Reasons for Human Resource Planning
A company's human resources department performs many tasks related to its employees, including recruiting, training, career development and retirement services. Human resource planning is one of HR's most important goals, because it deals with hiring and the job market. It is crucial that a company always be on top of labor trends, so that it hires the talent to fulfill its goals.
Human resource planning is a process in which HR pairs candidates with new positions that a company expects to fill in the near future. HR examines workers internally and outside the company.
There are two components to human resource planning: requirements forecasting and availability forecasting. Requirements forecasting estimates how many employees a company will need to fill its new positions, what skills and expertise they will need and where they will be deployed. Availability forecasting determines how many of these candidates are available in the marketplace and how likely the company is to hire them.

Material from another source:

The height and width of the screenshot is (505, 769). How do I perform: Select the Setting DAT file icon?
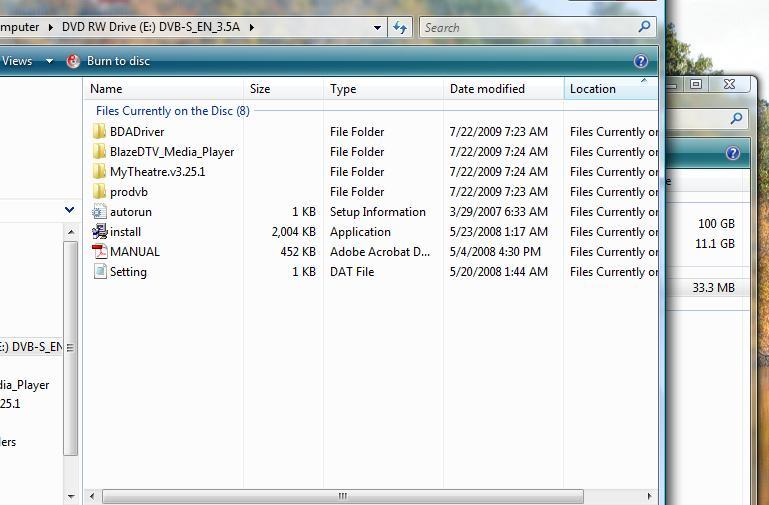(99, 272)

Forecasting is an ongoing process, because the workforce and the labor market are constantly changing.
The main goal of human resource planning is to ensure that a company always has candidates lined up to take on new positions, so that time and productivity are not lost. Long lag times between one employee's departure and a new hire can weigh on a company's ability to compete.
Forecasting is an important component of this because it lets a company know how long hiring will likely take and what it can do to speed up the process. If an HR department decides that a company needs a large number of workers to staff a new division, but the job market is tight for workers with the skills needed, it will have to secure these workers. Because rivals are also seeking people with these skills, the company will have to step up recruiting efforts and increase compensation packages to lure talent. If a company did not engage in human resource planning, it would not know how difficult it would be to hire the necessary workers until too late. Potential employees would be lost to rivals, and the business would be unable to build the team it needs.